**Required action:** Transcribe exactly the lines that fall between the one holding "The width and" and the one holding "Given: Click the Save Fonts button", inclusive, from the entries below.

**Listed entries:**
-.-.-

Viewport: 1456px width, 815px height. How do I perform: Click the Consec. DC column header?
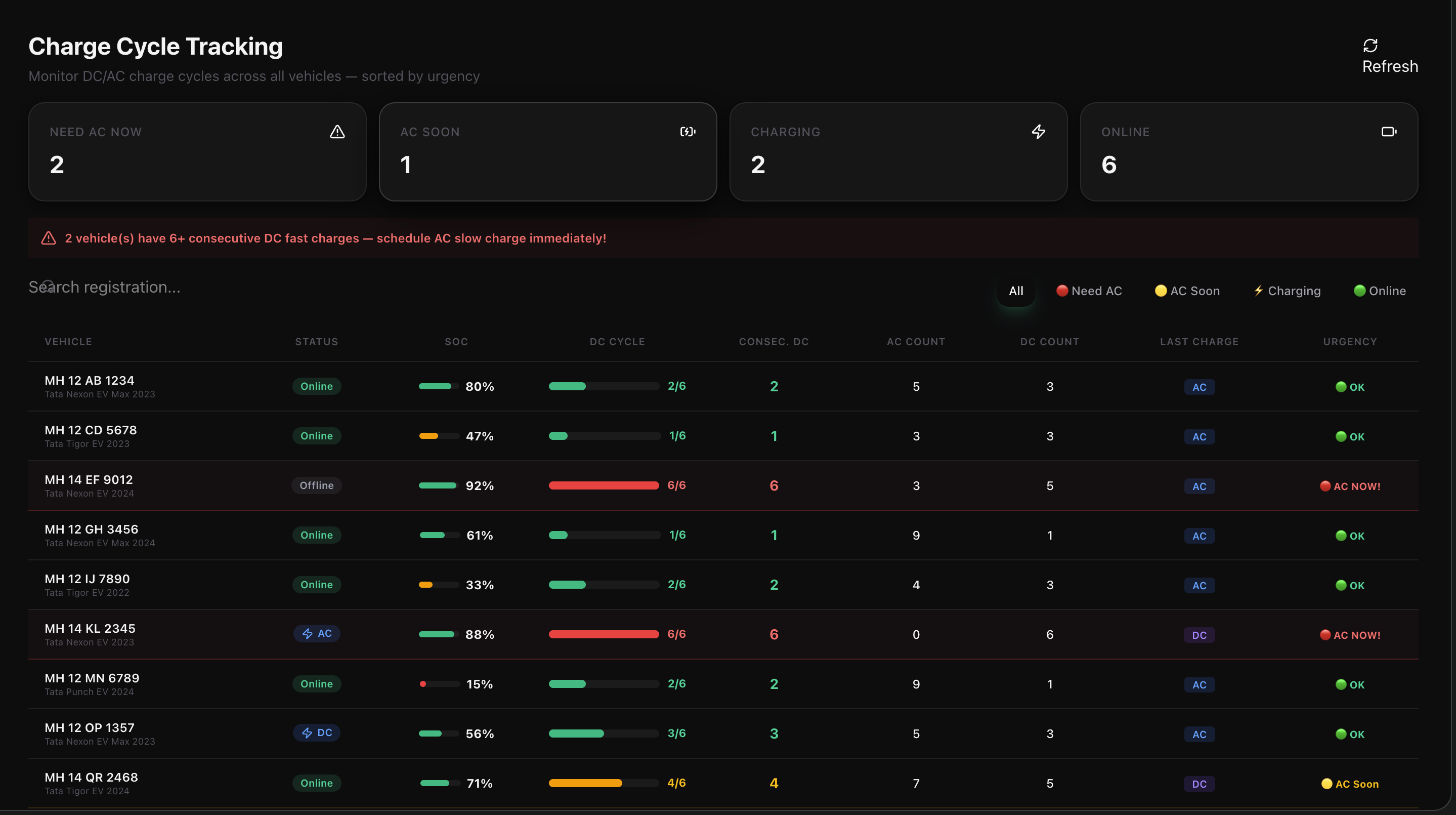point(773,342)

-.-.-

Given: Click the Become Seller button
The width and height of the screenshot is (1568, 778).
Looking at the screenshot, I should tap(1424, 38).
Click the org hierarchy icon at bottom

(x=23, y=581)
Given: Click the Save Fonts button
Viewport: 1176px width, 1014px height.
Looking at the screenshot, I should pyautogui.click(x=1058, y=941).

-.-.-

**Problem solution:**
The width and height of the screenshot is (1568, 778).
Looking at the screenshot, I should tap(1424, 38).
Click the org hierarchy icon at bottom

(x=23, y=581)
Given: Click the Save Fonts button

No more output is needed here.